#### PASSAGE:
----

Academician V.S. Stepin defined the nonlinear science, becoming of which takes place during modern global scientific revolution, as postnonclassical [10]. During this revolution, as well as during previous global scientific revolutions of New Time, related to appearance of classical and nonclassical science, the proper type of scientific rationality were produced. It means that system of foundations of science changes: scientific world picture, ideals and norms of scientific research and philosophical foundations of both. It needs especially to emphasize that classical and nonclassical types of scientific rationality do not disappear after appearance of postnonclassical one. They continue to work successfully in researches of their objects.

Philosophical and methodological researches of postnonclassical science were found out lots about the system of its foundations. So, in particular, by efforts of founders of nonlinear science, the world features were realized from the point of its new nonlinear world picture. I. Prigogine, for example, wrote about complexity, temporality and integrity of both the entire world and its objects, understood as the systems in their becoming [23].

Herman Haken named such becoming of a new whole the self-organization, which is created by co-operative effect of the collective coherent action of many medium elements, subordinated to the parameters of order of this new whole. He gave the name “synergetics” to new scientific trend of researches of self-organization in both natural processes and human activity [18] In course of time this trend was defined as transdisciplinary, for the reason that synergetic reconstruction of self-organization appeared applicable to the objects of many disciplines.

----

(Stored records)
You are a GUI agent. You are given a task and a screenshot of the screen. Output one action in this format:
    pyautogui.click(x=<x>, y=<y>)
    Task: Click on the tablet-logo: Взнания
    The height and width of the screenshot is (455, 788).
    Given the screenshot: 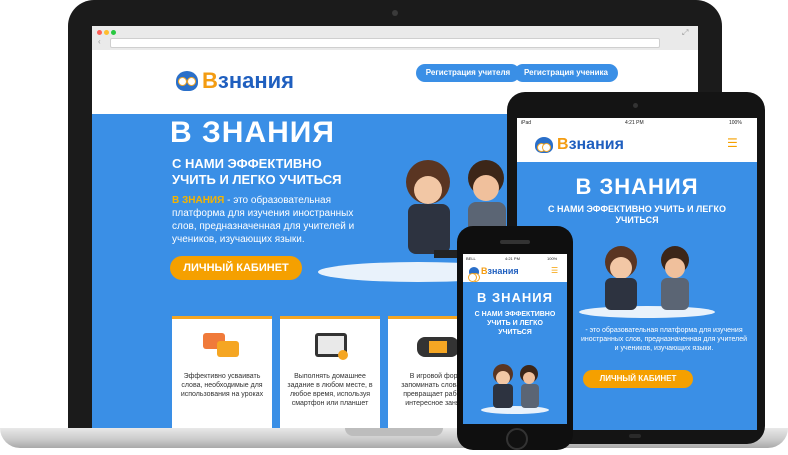 What is the action you would take?
    pyautogui.click(x=580, y=145)
    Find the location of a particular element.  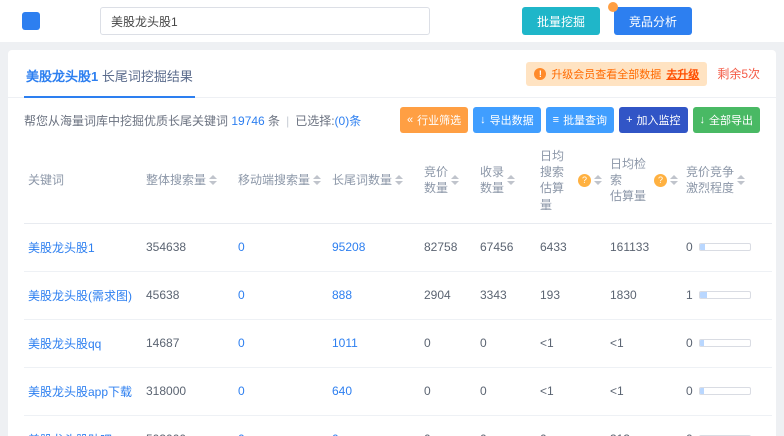

promo-area: ! 升级会员查看全部数据 去升级 剩余5次 is located at coordinates (643, 78).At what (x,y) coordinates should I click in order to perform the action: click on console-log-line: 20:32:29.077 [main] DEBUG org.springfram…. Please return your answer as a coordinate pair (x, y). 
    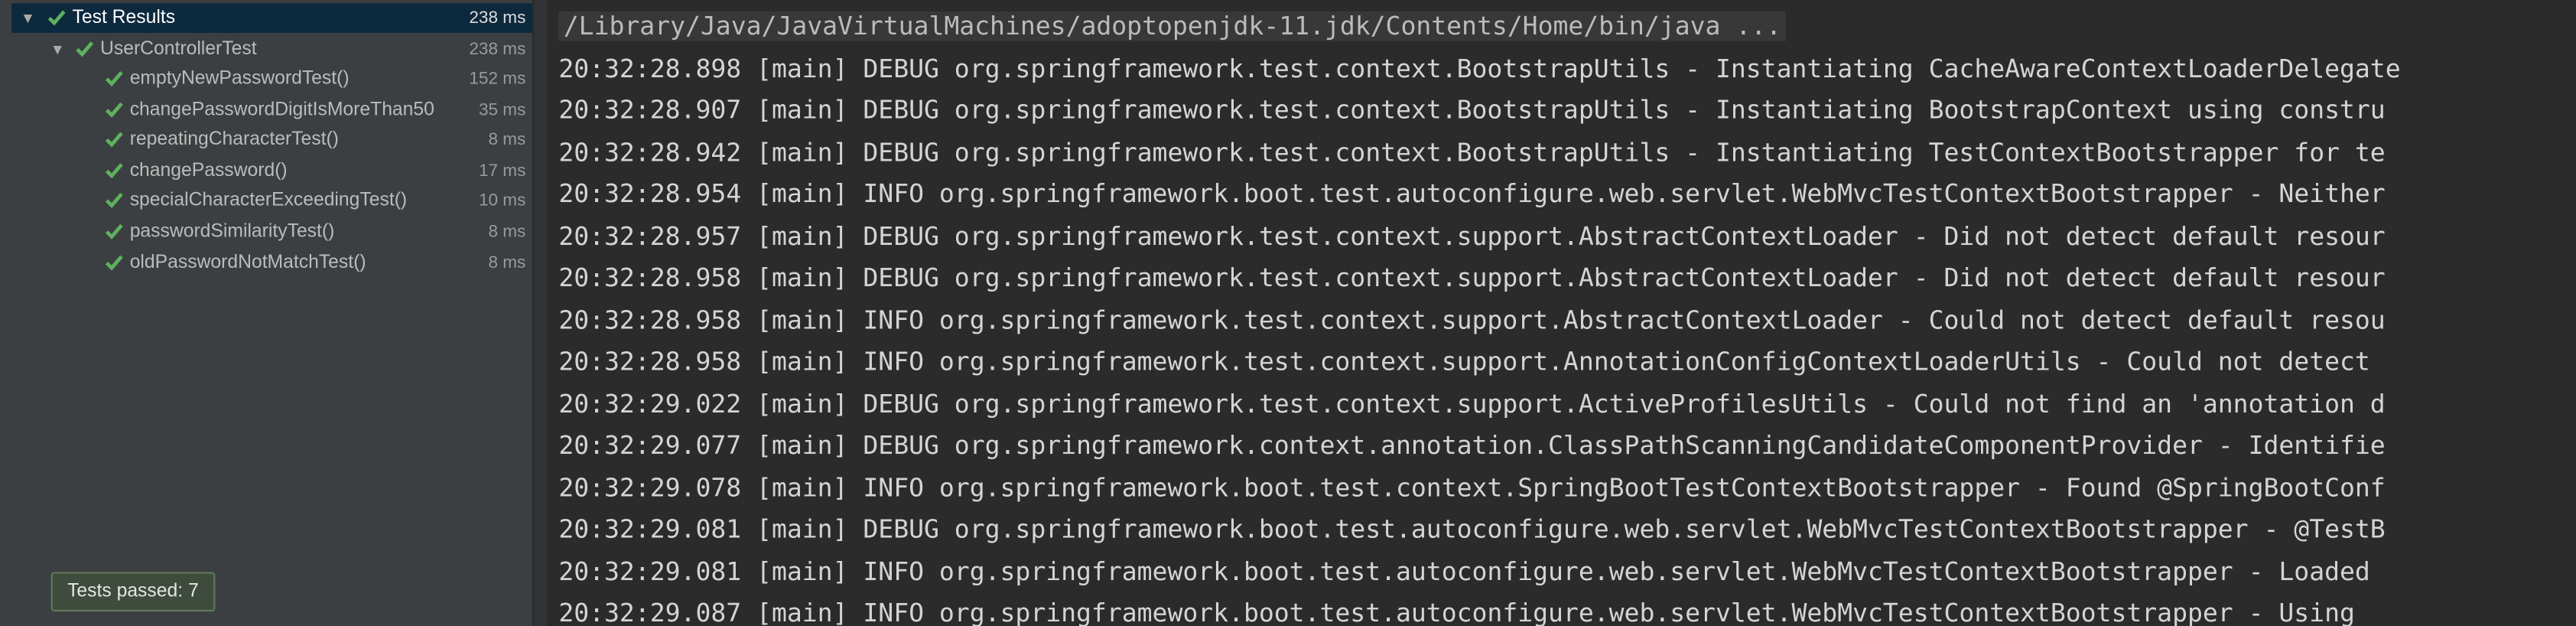
    Looking at the image, I should click on (1472, 446).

----

List every person named in the passage on nonlinear science.

#### OUTPUT FOR THIS EXERCISE:
V.S. Stepin, I. Prigogine, Herman Haken